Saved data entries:
·····
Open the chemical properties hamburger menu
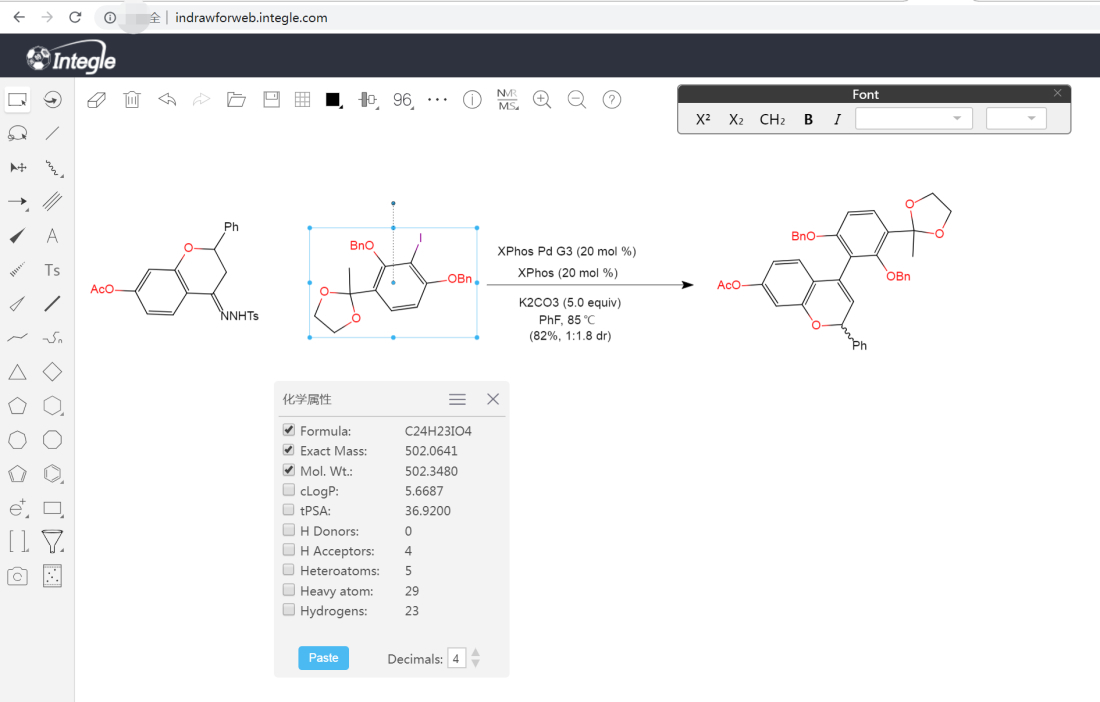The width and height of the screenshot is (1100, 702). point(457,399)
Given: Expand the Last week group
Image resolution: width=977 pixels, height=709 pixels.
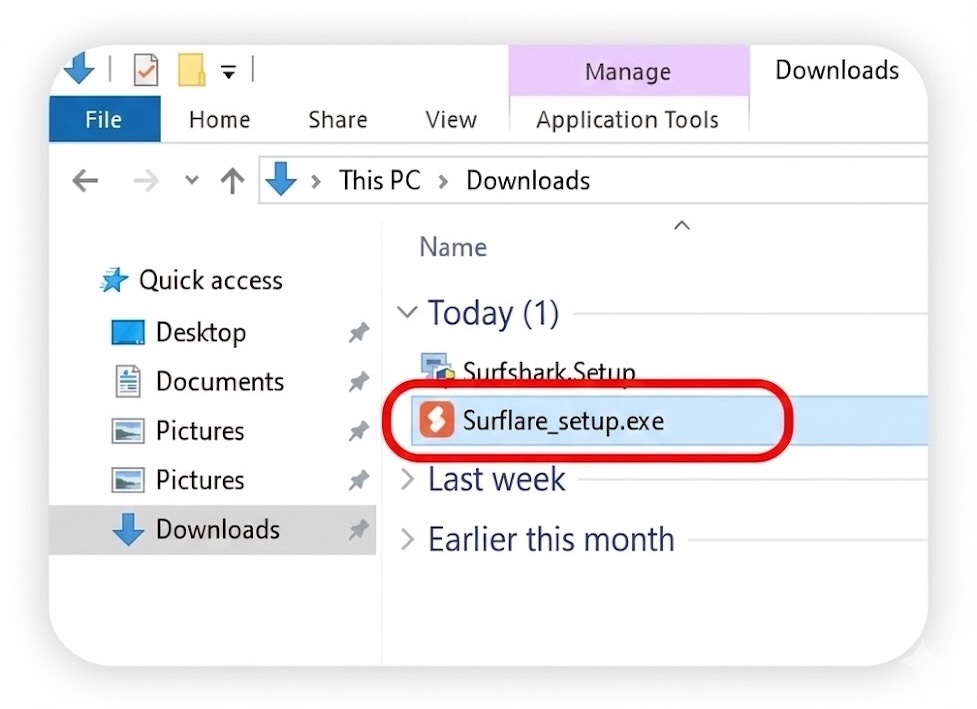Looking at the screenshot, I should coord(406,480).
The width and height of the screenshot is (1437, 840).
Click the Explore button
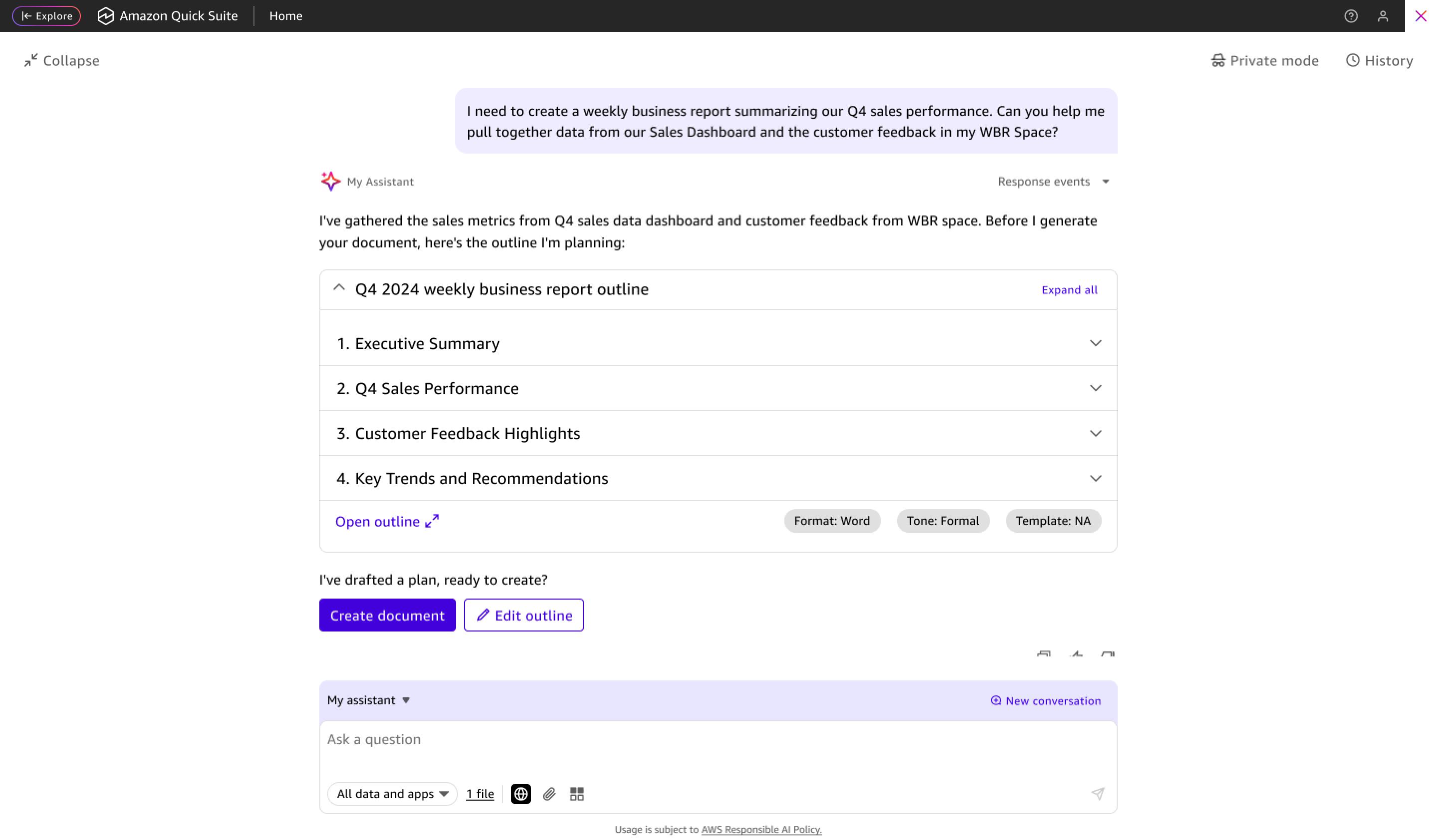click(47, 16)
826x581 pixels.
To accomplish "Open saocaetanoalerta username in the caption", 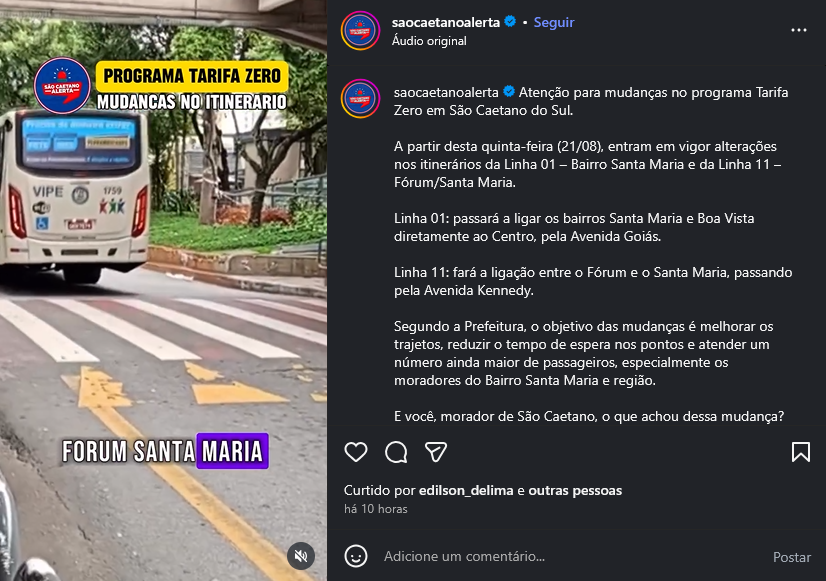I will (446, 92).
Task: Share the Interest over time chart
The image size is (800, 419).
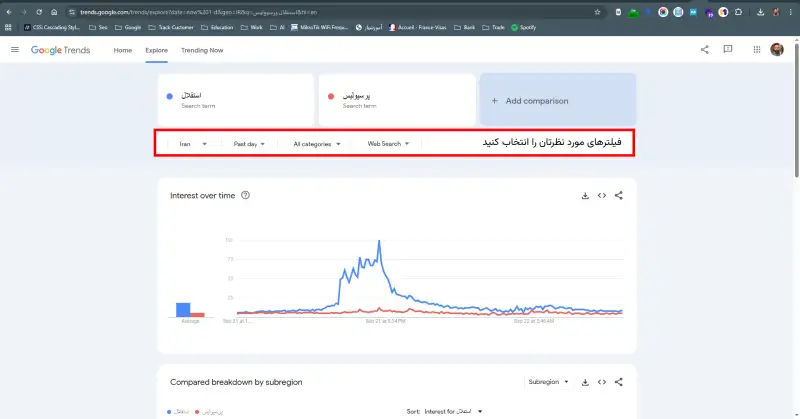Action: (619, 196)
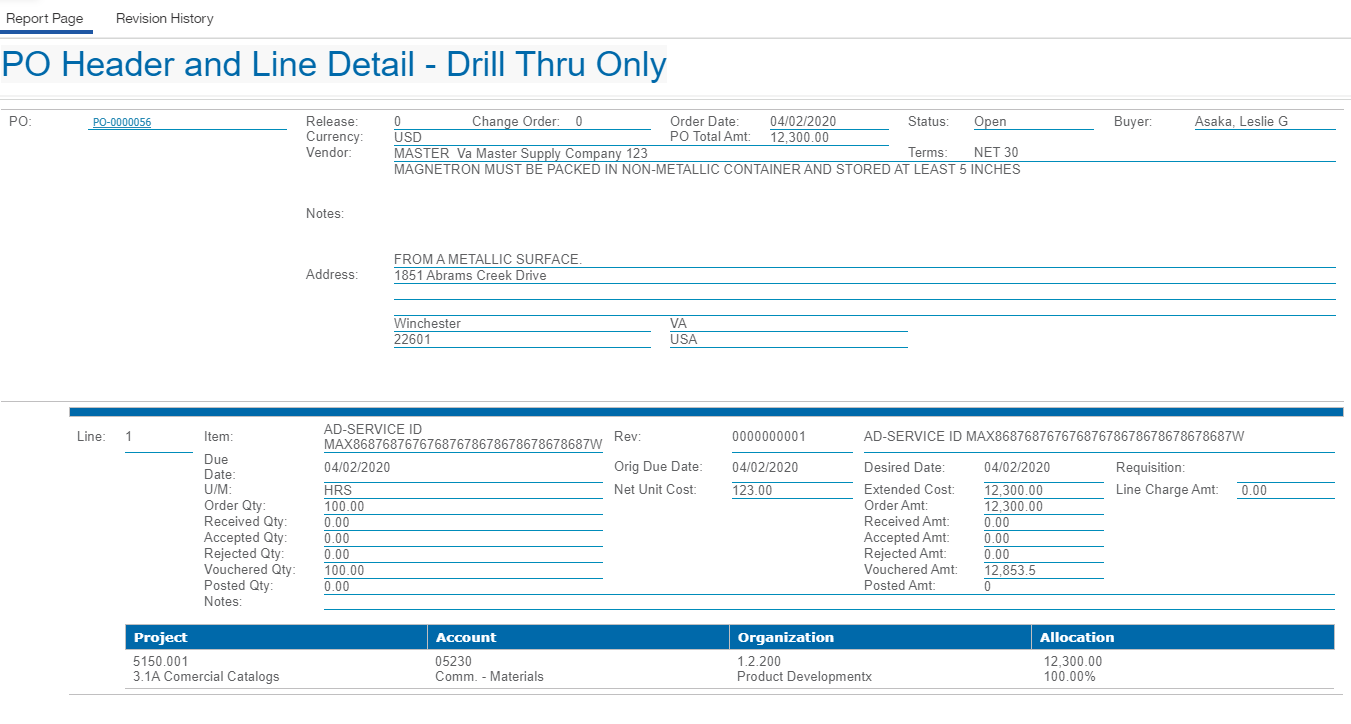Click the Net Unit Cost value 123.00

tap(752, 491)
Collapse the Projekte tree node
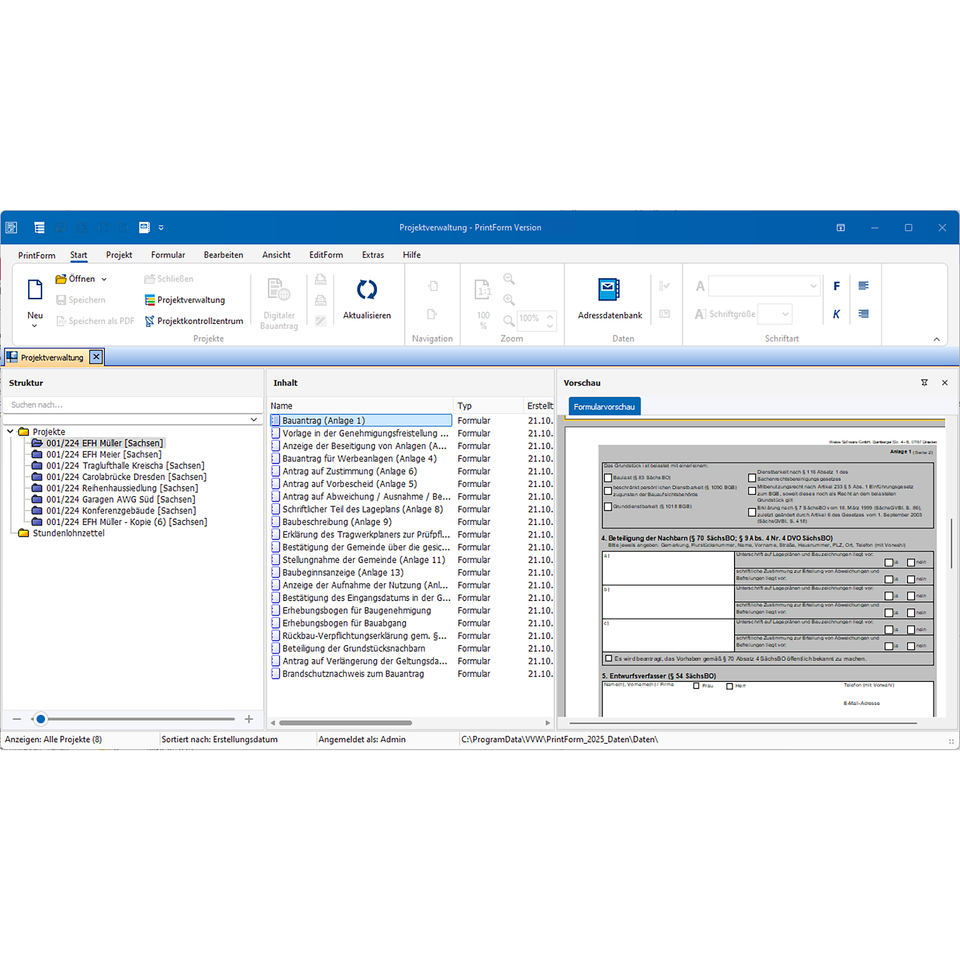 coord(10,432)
·····
**TASK STATEMENT:** Reproduce the lines of the data that run from the one containing "The image size is (800, 419)." to the final line, both included, exactly as they appear and without the pictures.

**RESPONSE FOR THIS EXERCISE:**
The image size is (800, 419).
Action: (619, 196)
Click the Net Unit Cost value 123.00

tap(752, 491)
Collapse the Projekte tree node
 coord(10,432)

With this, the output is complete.